Tuesday, 25 October 2011

Gone fishing II

I've been reading about salmon farming, and the disastrous effect it can have on wild salmon populations. It's depressing. Farms sited in the wrong places, with the wrong management, can cut a wild population in half, by spreading disease, parasites (especially sea lice), chemical waste, and nutrient loading. Sorry to start in a such a gloomy vein. There seem to be so few fish going up the river this year. Perhaps I'm being alarmist. It may well be just the high water levels here masking their progress.

As it's getting to the end of the season for the salmon run I walked down to the weir again this morning to see if there were any fish still coming through. I'd checked the SEPA website, which reported that the river was at 0.7m.

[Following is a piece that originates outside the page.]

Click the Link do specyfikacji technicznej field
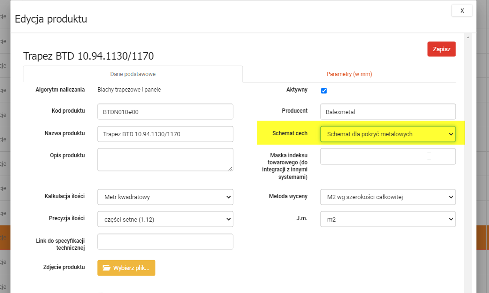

I've no idea what that means really, except that the angler I met the other day said 0.4m was ideal - so I knew I'd have to be lucky to see any. It had been another stormy night - rain cracking on the windows, blown by the stiff south-westerly, and keeping the water levels high.

By the time I ventured out the rain had cleared and the wind had dropped to a softer breeze, though the skies to the north were still low and dirty. Birds seemed to be taking advantage of the lull, scattering along the hedgerows as I walked past, too quickly for my untutored eye to identify them. Nice though, whistling and calling to each other like schoolchildren.

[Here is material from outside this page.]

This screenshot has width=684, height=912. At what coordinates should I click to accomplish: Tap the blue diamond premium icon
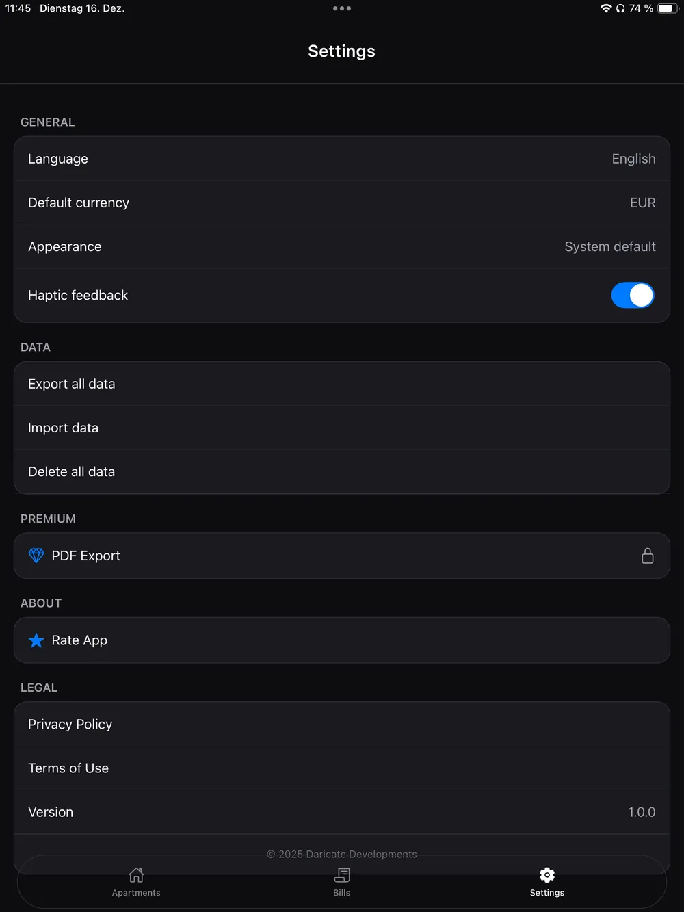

The river at the weir was calmer this time. The ocean rollers at its base had been replaced by fast-moving, foamy whirlpools and rapids. It was ten minutes before I saw a fish. A faint pattern appeared in the churning water - a line of lumpy ripples heading in the opposite direction to the flow. A grey, submarine shape sketched below the foam. It was there for two seconds at most before disappearing in the flume.

It was my only sighting. There may have been more - I didn't have time to wait any longer. That might be it then, four fish for the entire season. Some years it's been hundreds. I really hope it is because the river's been so high.

Note to self:  find out more about farmed salmon - and only buy it if I'm sure it's OK for the wild fish.  Advice welcome please!